Abstract
AbstractFacial repetition suppression, a well-studied phenomenon characterized by decreased neural responses to repeated faces in visual cortices, remains a subject of ongoing debate regarding its underlying neural mechanisms. Recent advancements have seen deep convolutional neural networks (DCNNs) achieve human-level performance in face recognition. In our present study, we sought to compare brain activation patterns derived from human electroencephalogram (EEG) data with those generated by DCNNs. Employing reverse engineering techniques, we aimed to provide a novel perspective on the neural mechanisms underlying facial repetition suppression. Our approach involved employing brain decoding methods to investigate how representations of faces change with their familiarity in the human brain.
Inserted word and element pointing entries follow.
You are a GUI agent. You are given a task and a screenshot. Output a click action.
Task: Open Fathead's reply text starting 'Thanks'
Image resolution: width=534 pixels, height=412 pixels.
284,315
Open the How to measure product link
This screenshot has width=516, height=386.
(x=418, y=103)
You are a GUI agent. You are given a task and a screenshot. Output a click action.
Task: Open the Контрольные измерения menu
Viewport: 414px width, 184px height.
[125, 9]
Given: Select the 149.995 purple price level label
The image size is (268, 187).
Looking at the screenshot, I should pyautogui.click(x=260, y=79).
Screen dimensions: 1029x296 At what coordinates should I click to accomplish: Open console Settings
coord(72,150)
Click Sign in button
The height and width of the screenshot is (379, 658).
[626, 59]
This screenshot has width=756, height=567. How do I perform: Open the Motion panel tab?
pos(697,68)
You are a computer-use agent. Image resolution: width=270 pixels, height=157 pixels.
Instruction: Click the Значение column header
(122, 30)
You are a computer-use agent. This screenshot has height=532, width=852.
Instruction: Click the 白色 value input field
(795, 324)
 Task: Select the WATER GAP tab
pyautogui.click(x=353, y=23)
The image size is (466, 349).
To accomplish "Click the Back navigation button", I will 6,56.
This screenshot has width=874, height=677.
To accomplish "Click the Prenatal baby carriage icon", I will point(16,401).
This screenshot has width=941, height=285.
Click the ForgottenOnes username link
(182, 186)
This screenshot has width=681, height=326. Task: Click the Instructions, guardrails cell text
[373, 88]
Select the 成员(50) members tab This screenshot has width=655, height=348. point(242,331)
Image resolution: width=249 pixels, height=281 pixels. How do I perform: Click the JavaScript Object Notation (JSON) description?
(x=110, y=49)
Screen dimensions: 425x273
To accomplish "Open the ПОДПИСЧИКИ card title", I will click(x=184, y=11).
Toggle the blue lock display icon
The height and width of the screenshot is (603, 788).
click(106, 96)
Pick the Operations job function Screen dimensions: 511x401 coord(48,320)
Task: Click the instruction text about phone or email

Subsequently, we constructed two models for repetition suppression within DCNNs: the Fatigue model, which posits that stronger activation leads to greater suppression, and the Sharpening model, which suggests that weaker activation results in more pronounced suppression. To elucidate the neural mechanisms at play, we conducted cross-modal representational similarity analysis (RSA) comparisons between human EEG signals and DCNN activations. Our results revealed a striking similarity between human brain representations and those of the Fatigue DCNN, favoring the Fatigue model over the Sharpening hypothesis in explaining the facial repetition suppression effect. These representation analyses, bridging the human brain and DCNNs, offer a promising tool for simulating brain activity and making inferences regarding the neural mechanisms underpinning complex human behaviors.
Publisher
Cold Spring Harbor Laboratory
Cited by
1 articles.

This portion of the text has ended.